The upstairs of the bus was quite empty. I sat down on a left-hand seat so I could get a last glimpse of mi dads' house, as the bus passed between a break in the row of houses in front of mi dads' row.      
     That last glimpse of mi dads' house was the last time I'd see mi dad for about seven years, although at that time I was not to know that.

    The bus conductor was a very sweet and considerate man. He had noticed how upset I was when I got on his bus. He took his time coming upstairs for the fare. When he eventually came upstairs, I said to him, 
"Sowerby Bridge please."
     After I'd given him the money, he punched out mi ticket and said to me,
"Are you alright lad?"
"I'y.", I said. "I'm going to Australia next Saturday. I just came to say goodbye to mi dad."
"Oh that's nice.", he said. "Soon as you get to Australia, you'll be too busy to get upset."

     I've tried many times, in my life to please everyone but it never worked out for me. Going to Australia is the best thing all around. Who knows what destiny has in store for me.

     As I walked home from school for the last time, I was really pleased with myself. No more detention, no more hard floggings with the head-masters' cane, no more inhuman school teachers trying to force their will on me. Ten years of my life had been spent at school and as far as I was concerned it had been nothing but a bad nightmare that I had just woken up from.

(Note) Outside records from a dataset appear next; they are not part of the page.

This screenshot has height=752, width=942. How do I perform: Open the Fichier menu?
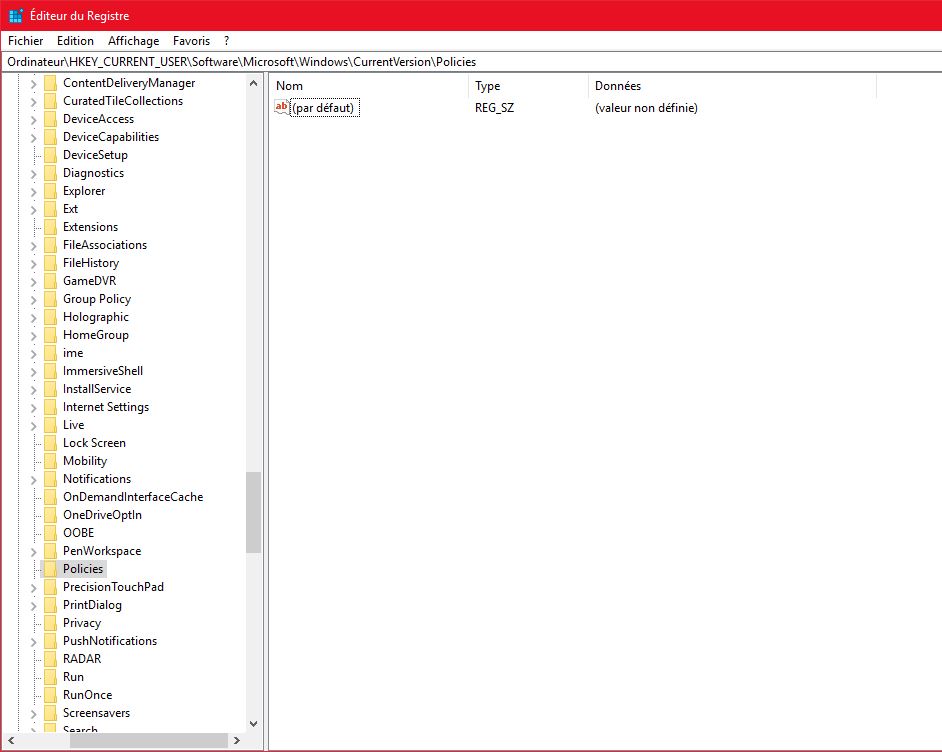pyautogui.click(x=26, y=41)
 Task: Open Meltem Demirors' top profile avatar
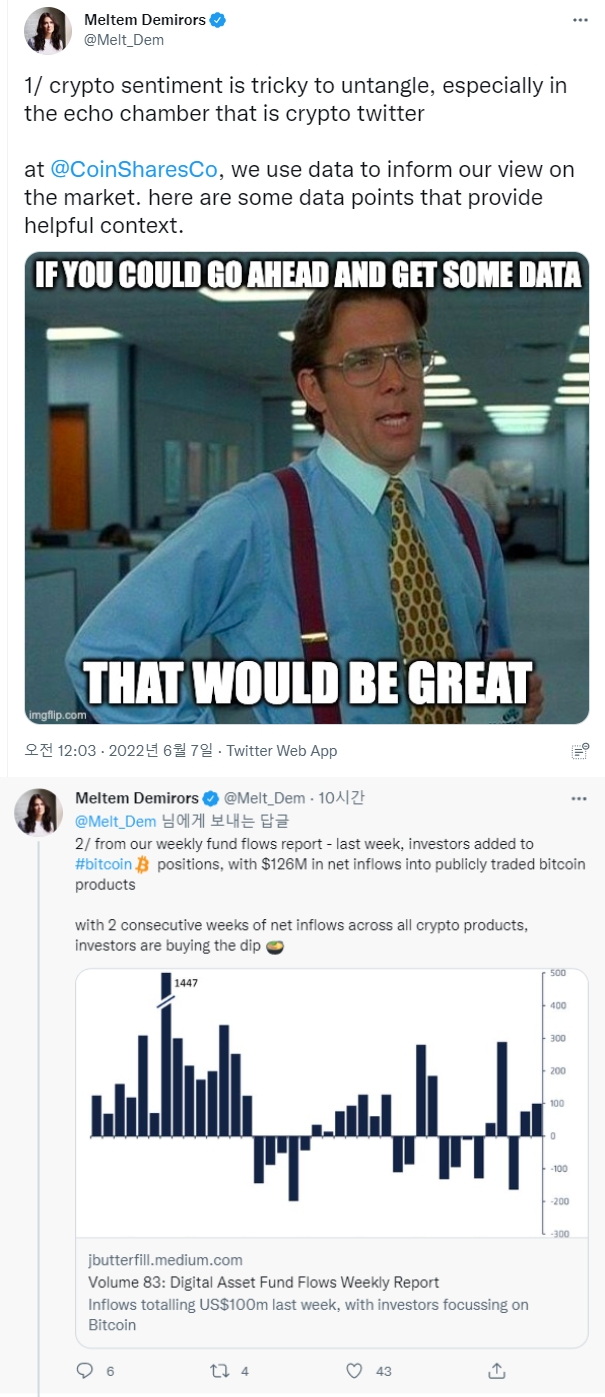click(x=48, y=31)
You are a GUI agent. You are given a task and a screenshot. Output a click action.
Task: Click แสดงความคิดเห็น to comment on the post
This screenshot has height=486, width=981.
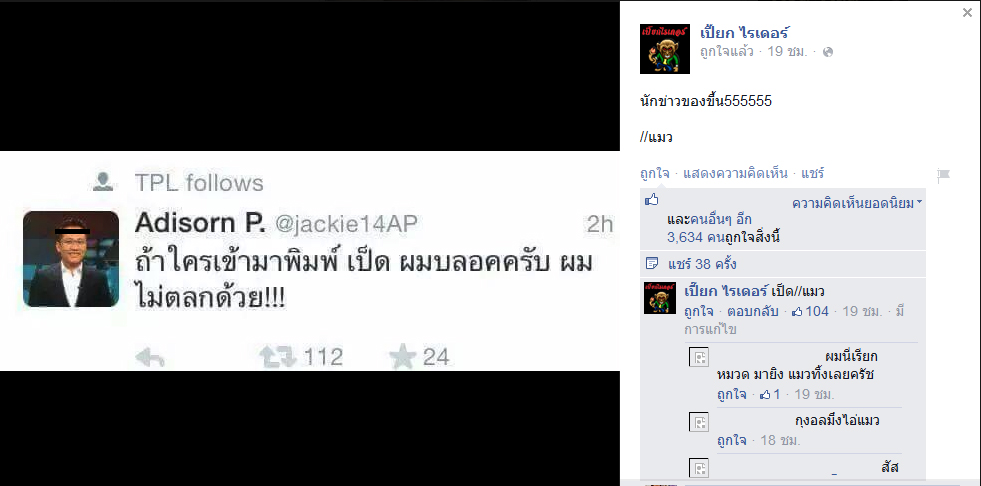coord(735,173)
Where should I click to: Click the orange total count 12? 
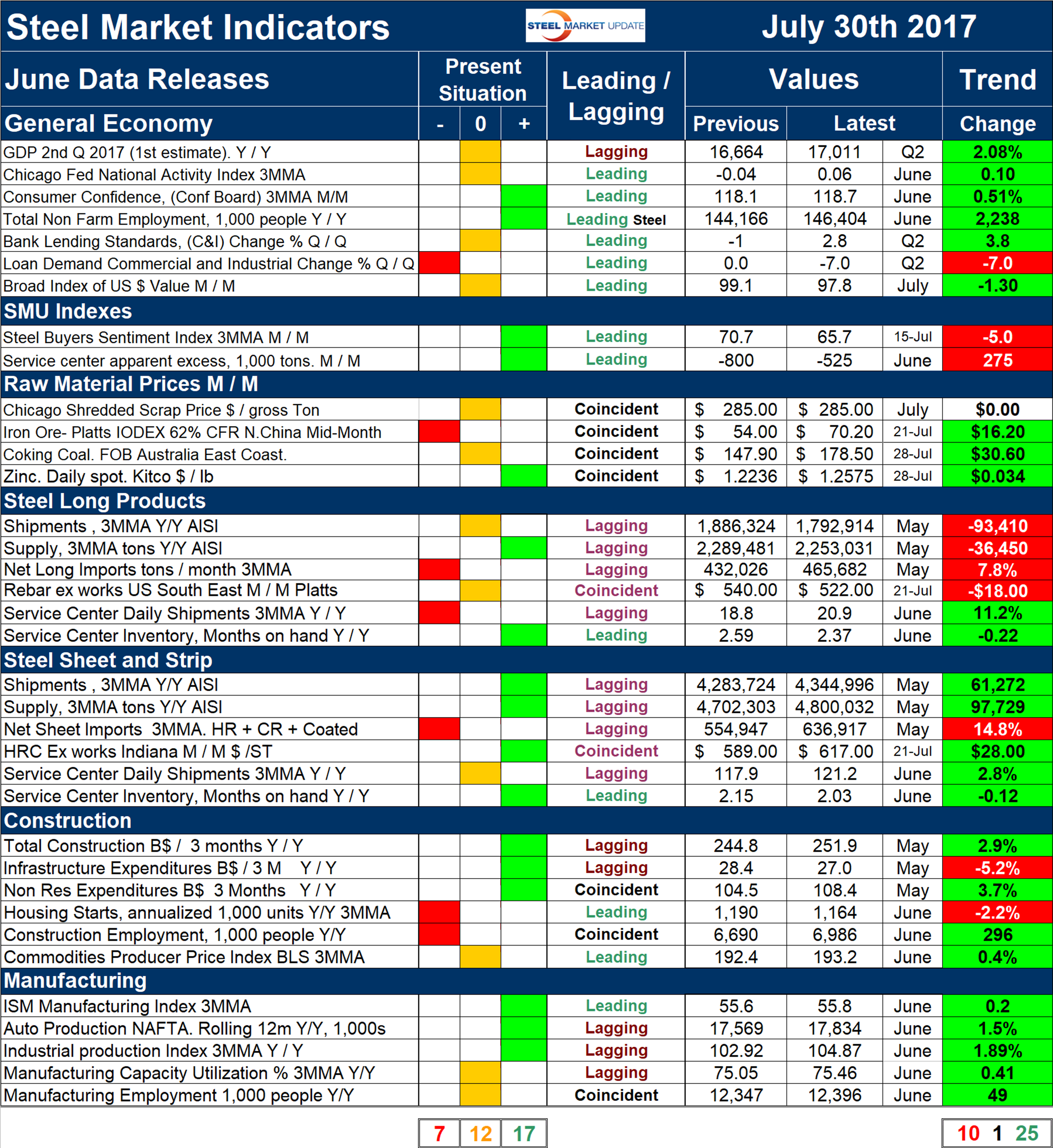pos(480,1133)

     The next morning, after a bit of breakfast, I said goodbye to mi two sisters. It was not as easy as I thought it would be.

     The taxi that mi mum had hired to take us to the train station had arrived, on time, to take us to where I would begin the first leg of a really long journey.
     At Southampton, I got the first glimpse of the biggest ship I had ever seen in my life. The one that would take me into the unknown.

Yorky crying in cabin. Boy walks in and asks,
"Why aren't you up on deck waving to your family?"
"I don't want people to see me crying."
"Nobody is going to notice you crying..everyone's crying."

     On board the ship, waiting for the departure of the Aurelia, I waved goodbye to mi mum mi stepdad as they stood on the dock with the other visitors.
'Oh shit! I thought as I watched mi mother start to cry really hard, 'What have you gone and done Richard? You've really done it this time, haven't you. There's no turning back now!'

     I stood against the ships railing, waving and crying until mi mother and mi stepdad were no longer in sight.

I was 15 years old then. At that point, I knew there would be no more childhood for me. I was now on mi own. Destiny had set the compass of my life in the direction of Sydney Australia!